» **Исходный документ**:
Есть рассказы, что были случаи: пойдет кто на Городище клад искать, да и не воротится назад, но эти случаи относились к делам давно минувших дней, когда Городище представляло озеро, и не удивительно, – попадет кладоискатель, невзначай, на такое топкое место, что и поминай как звали.

Добавим, кстати, кое-что о кладах вообще.

Народ говорит, что теперь клады перевелись, поразобраны; в старину же кладов много было; идешь, бывало, по полю, словно из пушки ударит, – знай, что клад, да не всякому он в руки давался. Клад дается тому, кому предназначен.

– Одному страннику приснилось во сне, что такому-то в такой-то деревне и в таком-то месте предназначен клад. Пришел странник в эту деревню, отыскал счастливца и указал, где найти клад. Пошли, порылись в земле и на самом деле нашли клад. Дают и страннику известную долю, но тот напрямик отказался, как ни упрашивали его. «Кому дано, тот и пользуйся», – ответил странник, – «а мне не надо!» Однако при прощаньи бабы дали ему пирог, в который запекли несколько золота. Пошел старичок, подходит к реке и просит перевозчиков перевезти его на другую сторону; те перевезли его, и он отдал им за перевоз тот пирожок, в котором запечены были деньги. Перевозчики было не брали, но странник настоял. Нечего делать, взяли они пирог и не подозревали, что в нем золото; положили пирог в шалаш, а там и позабыли про него. Долго ли, коротко ли, а прошло-таки довольно времени, – странник возвращается обратно и просит тех же перевозчиков снова перевезти его; те перевозят и тут-то вспомнили про пирог и вспомнили, что они его не съели, а потому поискали в шалаше и нашли пирожок; но что за чудо? пирог, словно вчера был испечен. Отдают они его старичку, тот поблагодарил и идет в ту деревню, где был раньше; заходит к мужичку, что разбогател от клада; здоровается; все ему рады, угощают чем Бог послал, а он и подает ребятишкам гостинчика, тот пирог, который дали ему перевозчики; ребятишки взяли, разломили – и вдруг посыпалось золото. Догадались бабы, что это за пирог, обо всем рассказали; удивился тогда и сам странник и сказал: «ну, детушки, кому предопределено владеть кладом, тот им и будет владеть».

» **Записанные данные**:
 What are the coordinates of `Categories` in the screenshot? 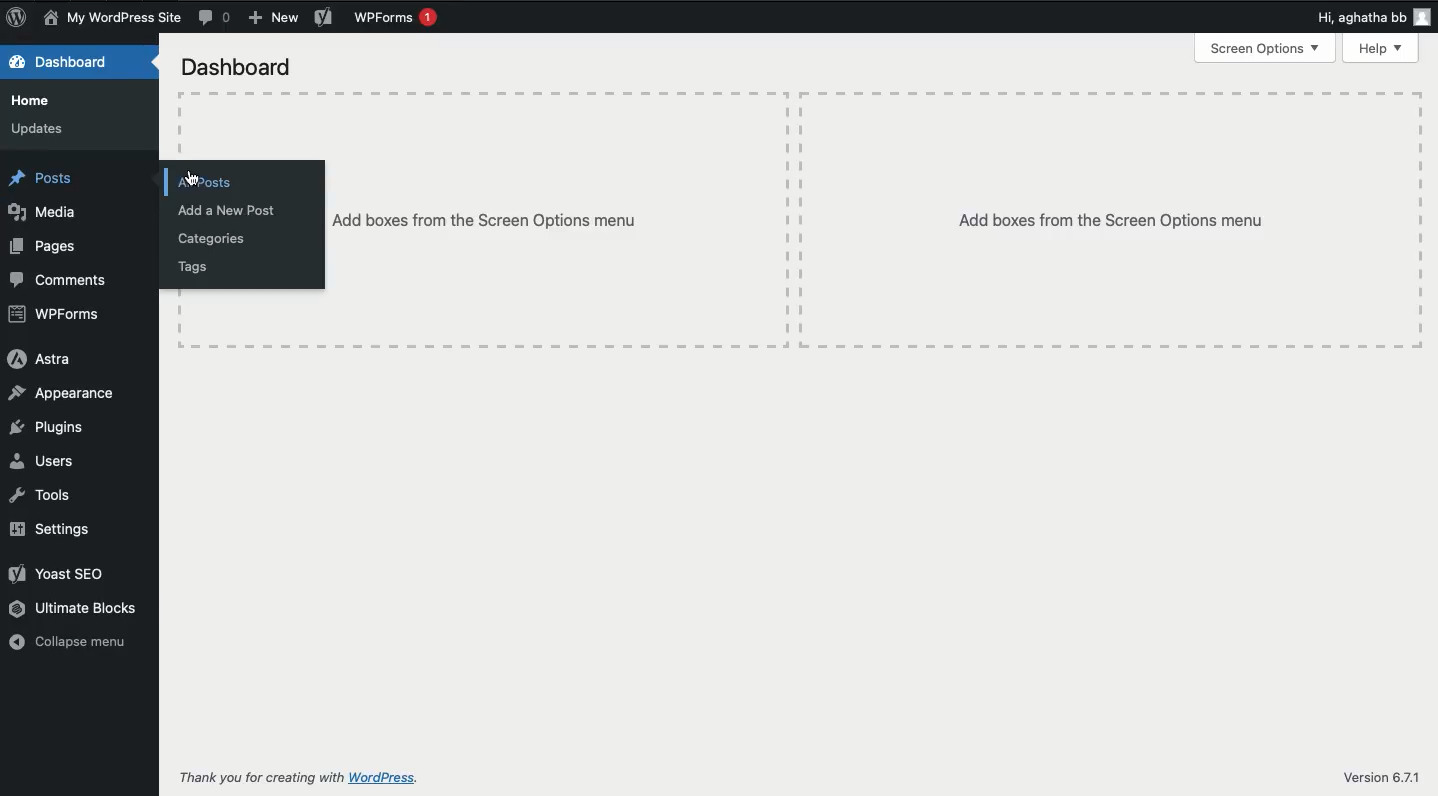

» **Цель задания**:
Перепечатайте дословно фрагмент текста о кладах. Начните с места, где стоят слова «Есть рассказы, что», и остановитесь после слов «тому, кому предназначен.».

» **Ответ**:
Есть рассказы, что были случаи: пойдет кто на Городище клад искать, да и не воротится назад, но эти случаи относились к делам давно минувших дней, когда Городище представляло озеро, и не удивительно, – попадет кладоискатель, невзначай, на такое топкое место, что и поминай как звали.

Добавим, кстати, кое-что о кладах вообще.

Народ говорит, что теперь клады перевелись, поразобраны; в старину же кладов много было; идешь, бывало, по полю, словно из пушки ударит, – знай, что клад, да не всякому он в руки давался. Клад дается тому, кому предназначен.